McMahon, who is serving a life sentence in state prison, is now
contending through his attorney Greg Henry that the attorney who
represented him at his November 2001 trial was ineffective in that
he did not raise the issue of intoxication as a partial
defense.
Under Pennsylvania law, a crime that might be first-degree
murder can be deemed third-degree if it can be shown that the
perpetrator was so intoxicated at the time of his action that he
was unable to specifically form the intent to kill.
At Tuesday’s proceeding, Dennis Luttenauer, the attorney who
represented McMahon at the trial, testified several times that
McMahon himself had said that he was not so drunk that he did not
know what he was doing and that he stabbed Dowell because Dowell
had unexpectedly assaulted him in the barroom of the Bradford
Hotel.
“He told me it wasn’t the alcohol … that he had a pretty good
buzz, but he was not really drunk,” Luttenauer said under Henry’s
questioning.
The defense attorney went on to say that it was his
understanding of the law that for voluntary intoxication to be a
defense, the person’s faculties had to be “totally overwhelmed,”
adding that McMahon had said before the trial he was not that
drunk, and that it was solely the assault that precipitated the
stabbing.
The morning was spent in questioning of Sherry DelCamp, who
testified that McMahon had picked her up about 9 or 9:30 on the
morning of the killing and had taken her to his home, where they
and others had drunk beer and Mad Dog until about 1 p.m.
Henry introduced two 750 milliliter bottles of the fruity drink,
which is labeled “13 percent alcohol.”
DelCamp said that all four people there had tasted the Mad Dog,
but that McMahon had drunk most of it, then driving them to the
Bradford Hotel, where he drank rum and coke, “sucking them down
like water” until about 5:30, when he had driven her to her
mothers’ to pick up her children and take them to her grandparents’
because her mother had had enough of them.
DelCamp said that McMahon drove too fast and she had scolded
him. They then went to the Riddle House, where McMahon drank more,
and then back to the Bradford Hotel where the fight and subsequent
stabbing occurred.
She admitted that she was intoxicated, and said that the whole
group were “staggering” and that McMahon had fallen over some
barstools on his way to the restroom.
District Attorney John Pavlock questioned her intensively on why
she had never mentioned at the trial that McMahon was intoxicated,
although she had said that of one other person in the party.
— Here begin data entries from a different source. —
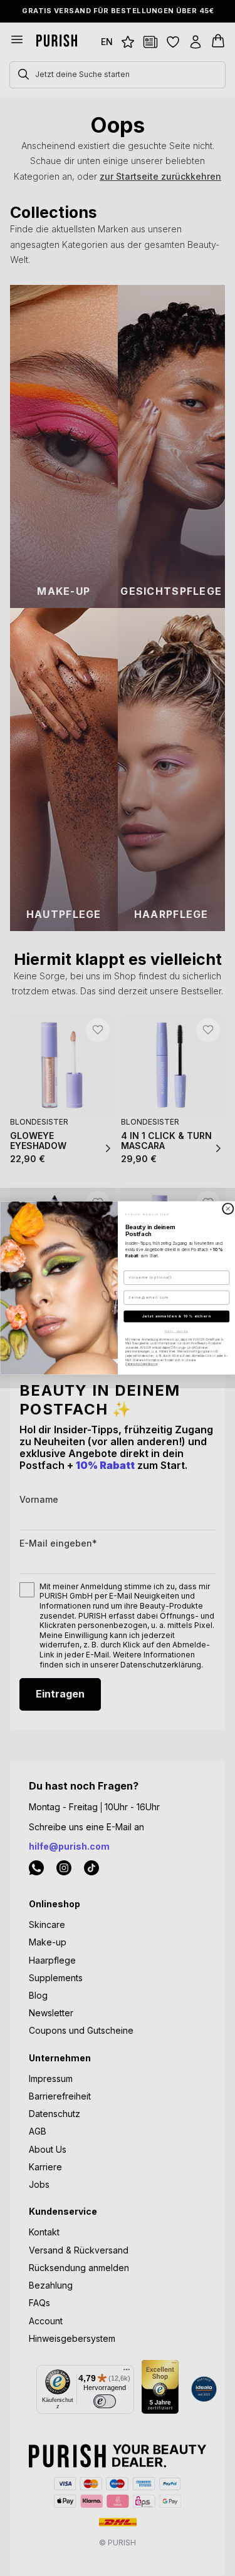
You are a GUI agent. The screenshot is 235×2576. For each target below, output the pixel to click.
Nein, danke (176, 1331)
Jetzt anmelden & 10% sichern (176, 1316)
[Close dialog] (227, 1209)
He also noted several other inconsistencies between her present
story and what she said at the trial, but she answered that she “…
is not as nervous now” as she was then.
Pavlock also pointed out that, although she now says McMahon was
drunk, she let her children ride in a car he was driving that
day.
DelCamp several times showed impatience with Pavlock’s
questions, and under redirect questioning by Henry, said she never
said anything about McMahon’s alleged intoxication because no one
had asked her.
With Luttenauer on the stand, Henry pressed him as to why he had
not pursued the intoxication defense, even though he had mentioned
in a letter to a private investigator that the issue might be
important.
While Luttenauer repeated that McMahon insisted he was not truly
drunk, Henry hammered at Luttenauer that he had other information
on how much McMahon had drunk and that he should have realized
McMahon was in denial and not admitting how much he had consumed or
how drunk he was.
When Judge John Cleland broke in with “Are you trying to impeach
your own client?” Henry replied quickly, “You betcha!”
Luttenauer maintained that the only things that he had heard
significantly different from what McMahon had told him is “what I
heard from DelCamp this morning.”
He told Henry that his not using the intoxication defense had
not been a strategy, but that he come because he had no evidence
that McMahon was severely intoxicated.
The hearing broke off abruptly at the request of the district
attorney, and will be resumed at an unspecified date.